Bisnis.com, BANTEN - Pakar perumahan menilai peraturan hunian berimbang sulit terlaksana karena Pemerintah Daerah masih kesulitan dalam mengaplikasikan dasar hukum sesuai Peraturan Menteri (Permen) Kementerian Perumahan Rakyat nomor 7 tahun 2013.
Ketua Housing Urban Development (HUD) Institute Zulfi Syarif Koto mengatakan analisis matematis dimana pengembang wajib membangun rumah tapak dengan proporsi 1:2:3, dengan proporsi pembangunan 1 unit rumah mewah harus diiringi dengan pengembangan 2 unit rumah menengah, dan 3 unit rumah sederhana dalam satu hamparan kurang mendasar.
“Secara matematis proporsi 1:2:3 terlalu dipaksakan. Kenapa mendapat angka perbandingan seperti itu, banyak yang masih belum mengerti,” tuturnya pada Bisnis di sela acara diskusi Implementasi Percepatan Program Sejuta Rumah di Provinsi Banten, Rabu (3/6/2015).
Menurutnya, program hunian berimbang sudah memiliki kesalahan di bagian hulu, yakni dasar yuridisnya yang tercantum dalam Pasal 34-37 UU no. 1 tahun 2011 tentang Perumahan dan Kawasan Permukiman (PKP). Alasannya, ada beberapa poin yang saling bertabrakan.
Zulfi menyampaikan pembuatan beleid baru mengenai hunian berimbang dalam bentuk Peraturan Pemerintah (PP) baru seharusnya melibatkan berbagai pihak, seperti LSM, akademisi, developer, dan pemerintah daerah, bukan hanya pemerintah pusat.

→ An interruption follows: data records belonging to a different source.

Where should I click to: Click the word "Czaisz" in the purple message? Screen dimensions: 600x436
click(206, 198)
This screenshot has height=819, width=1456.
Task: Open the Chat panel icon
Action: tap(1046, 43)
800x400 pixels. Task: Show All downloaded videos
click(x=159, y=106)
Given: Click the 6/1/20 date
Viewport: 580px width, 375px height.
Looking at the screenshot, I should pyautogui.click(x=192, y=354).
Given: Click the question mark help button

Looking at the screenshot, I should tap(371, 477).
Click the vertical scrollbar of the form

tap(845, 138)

Dia pun mengingatkan bahwa penyelenggaraan hunian berimbang merupakan semangat kebersamaan, kerjasama, kemitraan antara seluruh stakeholder, bukan hanya kewajiban yang harus dilakukan pengembang.

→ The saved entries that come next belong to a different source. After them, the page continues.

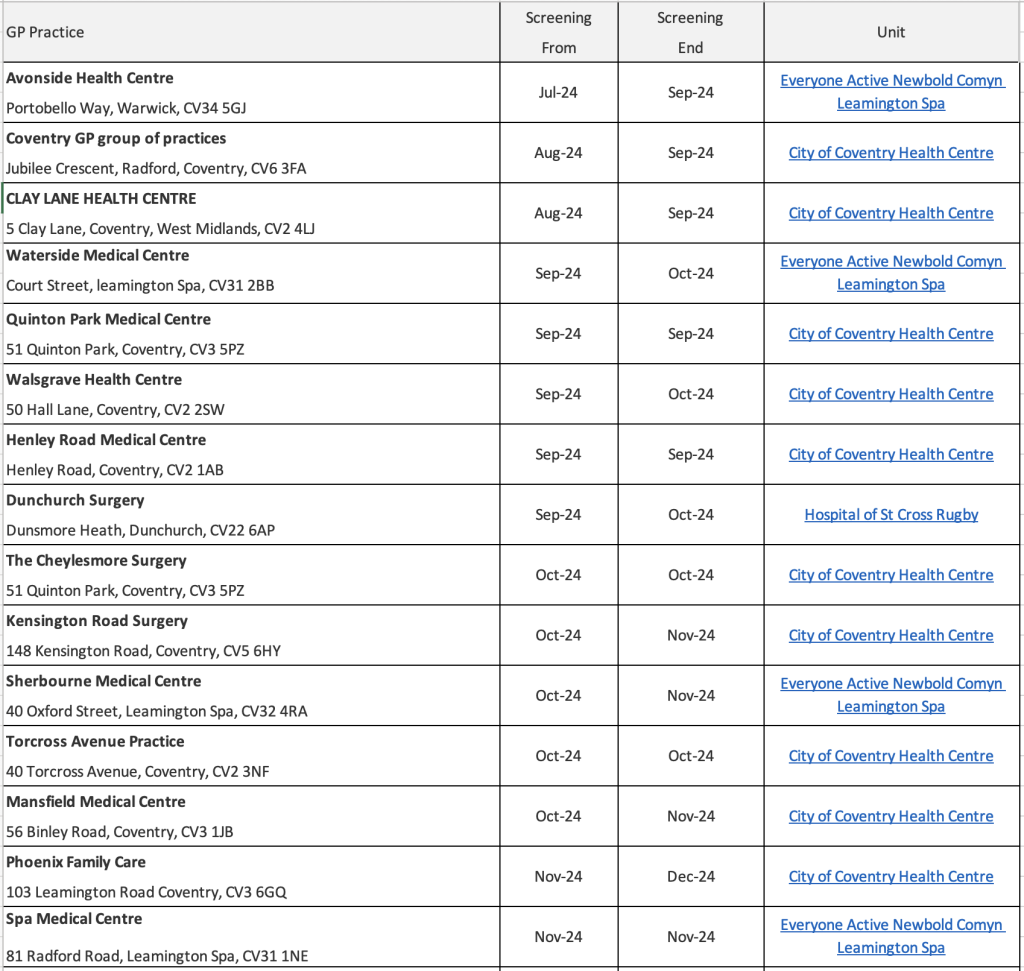Select the CLAY LANE HEALTH CENTRE cell
1024x971 pixels.
(251, 214)
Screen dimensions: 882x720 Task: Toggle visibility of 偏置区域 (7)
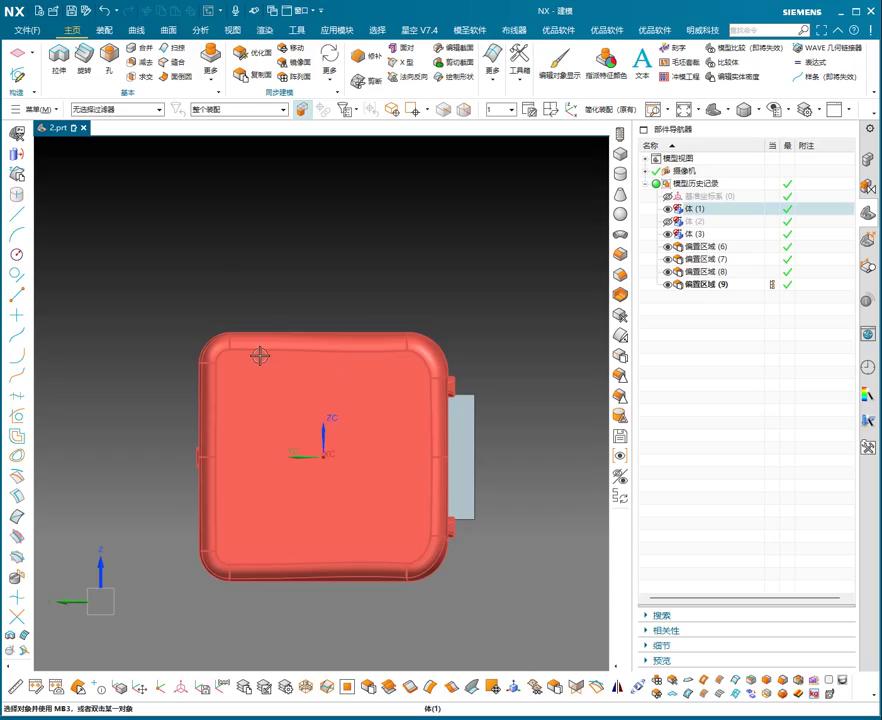pos(668,259)
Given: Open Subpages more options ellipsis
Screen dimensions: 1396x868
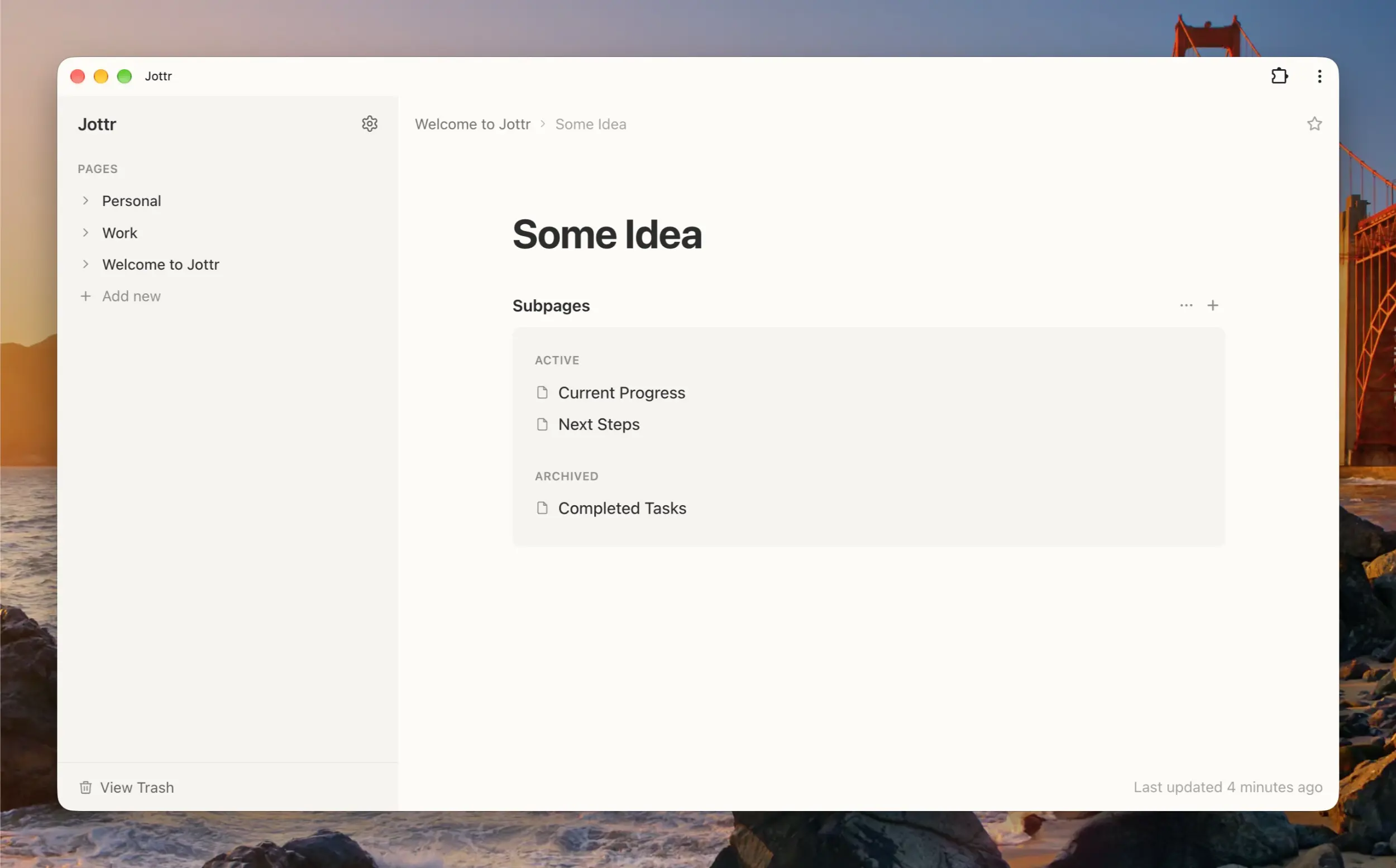Looking at the screenshot, I should coord(1186,305).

“Semangat hunian berimbang adalah semangat kebersamaan. Bukan semangat kewajiban. Berdasarkan Pasal 2 UU tentang PKP, salah satu azas ialah azas kebersamaan dan kemitraan. Jadi jangan hunian berimbang dijadikan kewajiban,” pungkasnya.
Sebagai salah satu solusi, lanjut Syarif, pemerintah dapat menyediakan satu area khusus dalam satu provinsi sebagai lokasi pengembangan hunian murah yang menjadi tanggung jawab developer secara kolektif.
Pada wilayah tersebut, pemerintah pun perlu memberikan dukungan aksesbilitas transportasi dan kelengkapan infrastruktur. []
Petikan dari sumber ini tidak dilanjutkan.